Estudo mostra que 3% dos universitários que ingerem álcool têm alto risco de dependência

Pesquisa feita por instituições paulistas também revela que metade já usou alguma droga ilícita

Agência Brasil

06 de outubro de 2010 | 20h38

SÃO PAULO - Cerca de 300 jovens, professores e pesquisadores participaram nesta quarta-feira, 6, na capital paulista, de um seminário sobre o uso de drogas por estudantes universitários.

No evento, promovido pelo Centro de Integração Empresa-Escola (Ciee), foram apresentados e discutidos os dados do 1º Levantamento Nacional Sobre o Uso de Álcool, Tabaco e outras Drogas entre os alunos de universidades das 27 capitais.

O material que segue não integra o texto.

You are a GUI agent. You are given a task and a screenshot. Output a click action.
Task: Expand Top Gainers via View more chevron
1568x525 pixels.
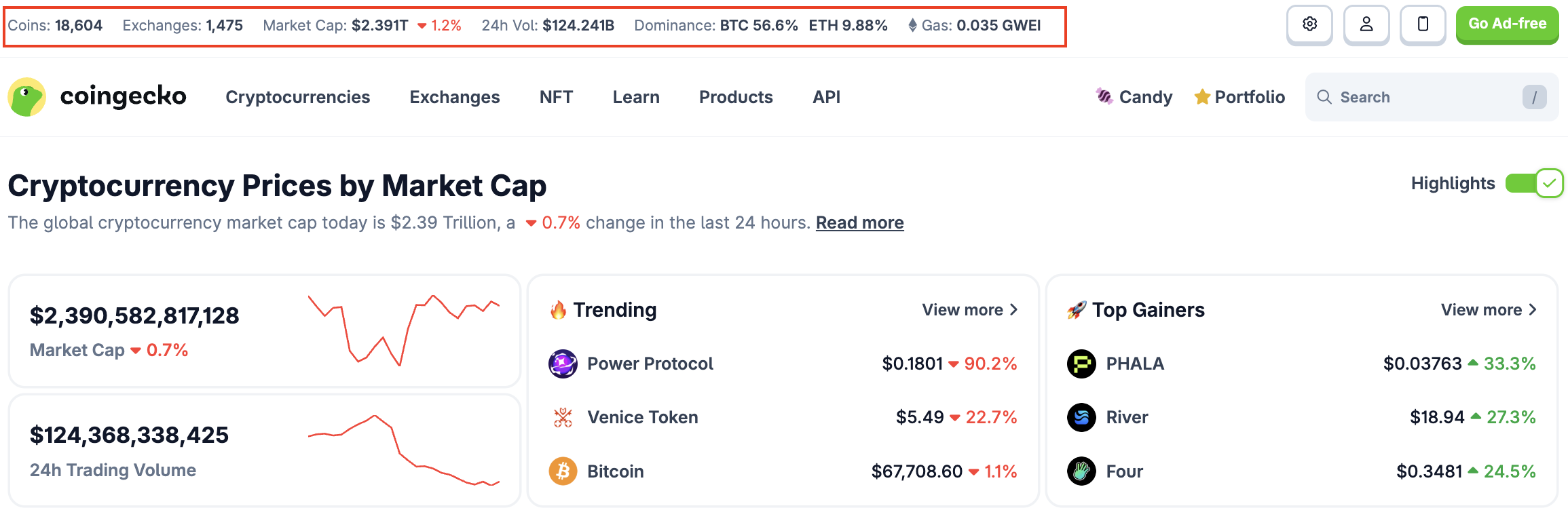coord(1533,309)
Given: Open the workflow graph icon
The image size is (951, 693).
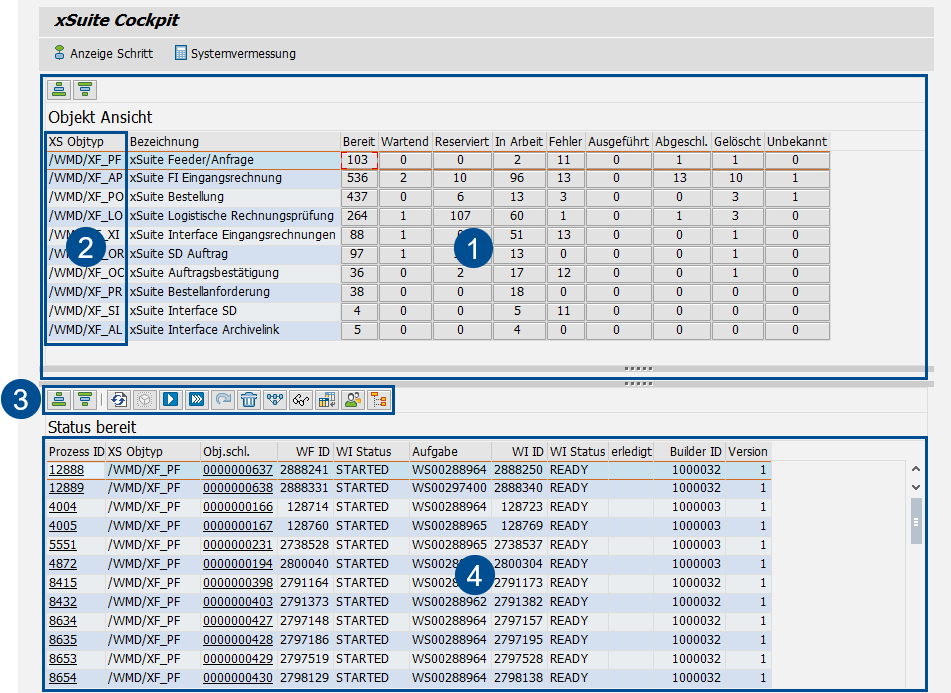Looking at the screenshot, I should (275, 400).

O estudo foi produzido por universidades paulistas e financiado pela Secretaria Nacional de Políticas Sobre Drogas (Senad), da Presidência da República. Os resultados foram divulgados pela primeira vez em junho e revelaram que metade dos alunos das universidades do País já usou, pelo menos uma vez, alguma droga ilícita.

Ainda segundo o levantamento, nove em cada dez universitários brasileiros já consumiu álcool, a droga mais comum para os mais de 17 mil estudantes entrevistados. Desses, 19% bebem frequentemente e apresentam risco moderado de dependência, e 3% têm alto risco de dependência.

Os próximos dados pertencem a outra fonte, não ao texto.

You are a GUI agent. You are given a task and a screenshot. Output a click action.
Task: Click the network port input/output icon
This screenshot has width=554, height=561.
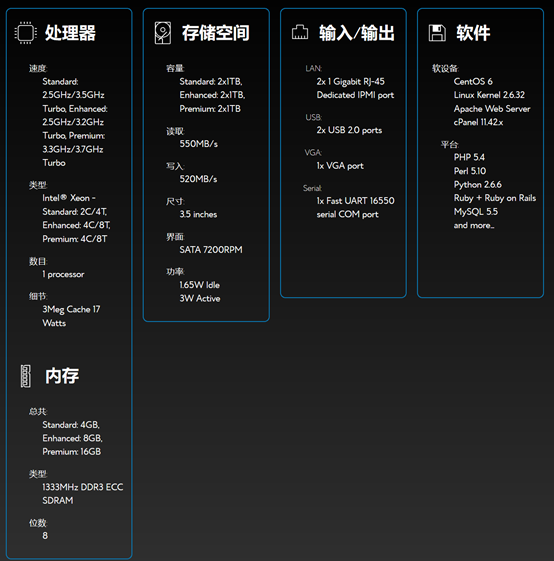pyautogui.click(x=300, y=32)
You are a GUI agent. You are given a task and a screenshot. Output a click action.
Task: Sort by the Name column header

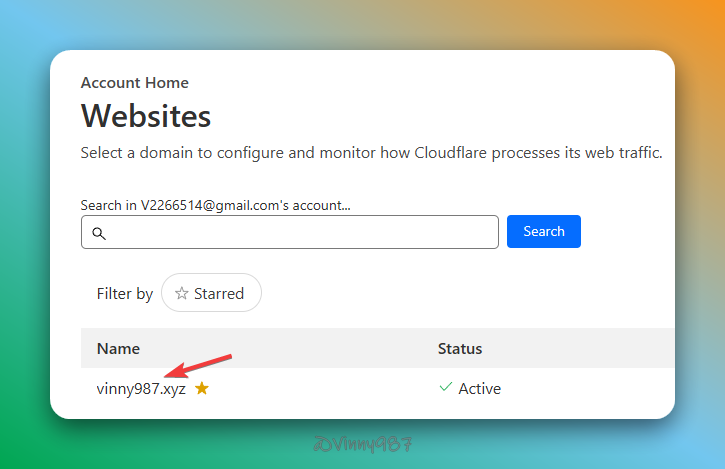pyautogui.click(x=118, y=349)
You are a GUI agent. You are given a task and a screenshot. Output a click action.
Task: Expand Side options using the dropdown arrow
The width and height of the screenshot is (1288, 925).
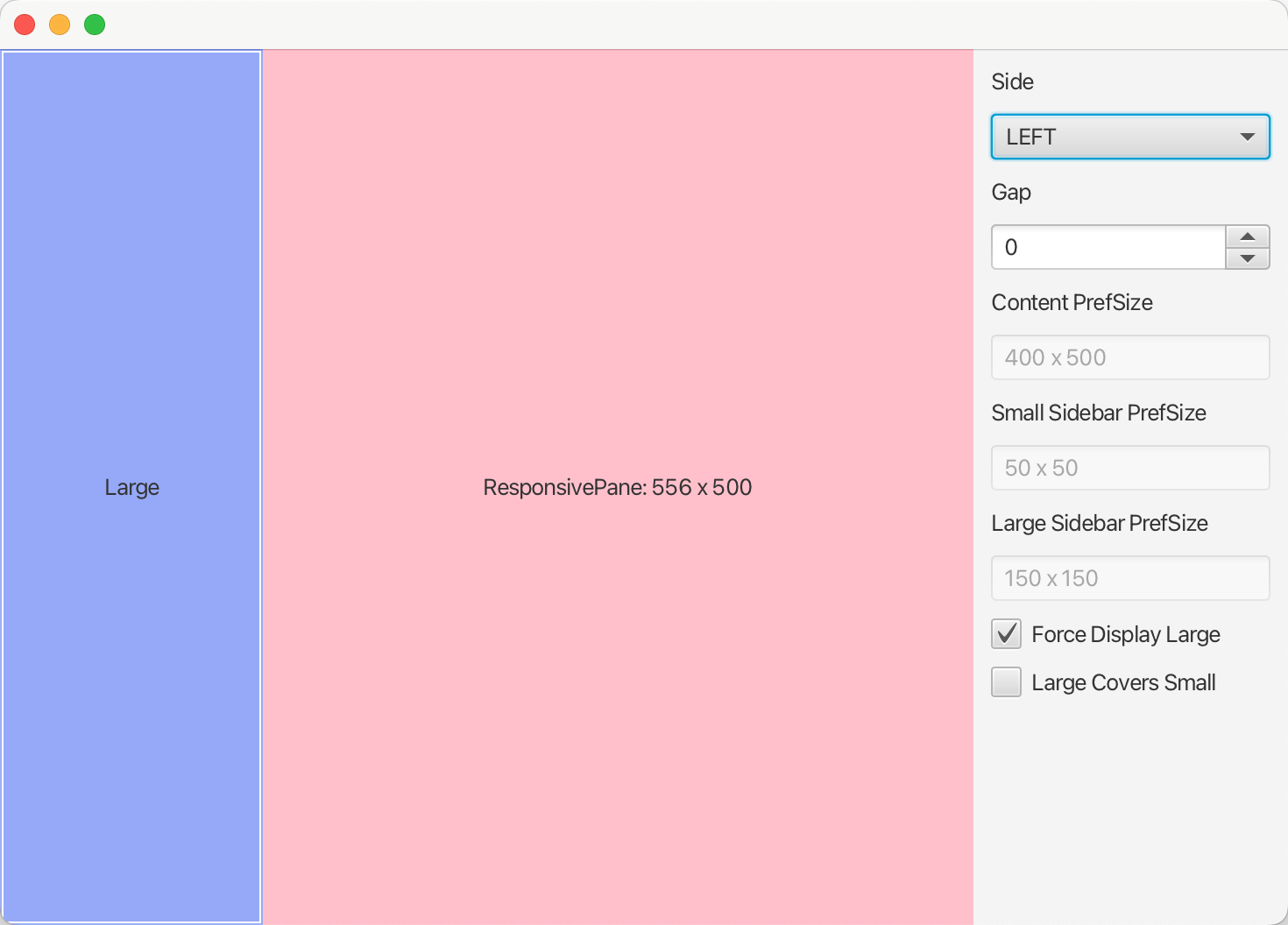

“Esses jovens [com alto risco de dependência] precisam de uma intervenção médica já”, disse a professora e pesquisadora da Universidade de São Paulo (USP) Camila Magalhães Silveira, umas das responsáveis pela pesquisa e palestrante do evento.

O pesquisador da Faculdade de Medicina do ABC (UFABC) Arthur Guerra de Andrade, que também participou do estudo e esteve no seminário, afirmou que, em geral, a questão das universidades é grave. Segundo ele, os estudantes são os futuros líderes, mas podem não atingir seus objetivos por problemas causados pela bebida, o tabaco e outras drogas.

Apesar disso, poucas instituições de ensino investem no tratamento ou na orientação de seus alunos a respeito das drogas. Das 100 universidades do País incluídas no levantamento, apenas 28 mantêm programas para combate às drogas. “Essa questão deveria estar no projeto político-pedagógico de todas as universidades brasileiras”, avaliou Márcia Tamosauskas, da UFABC.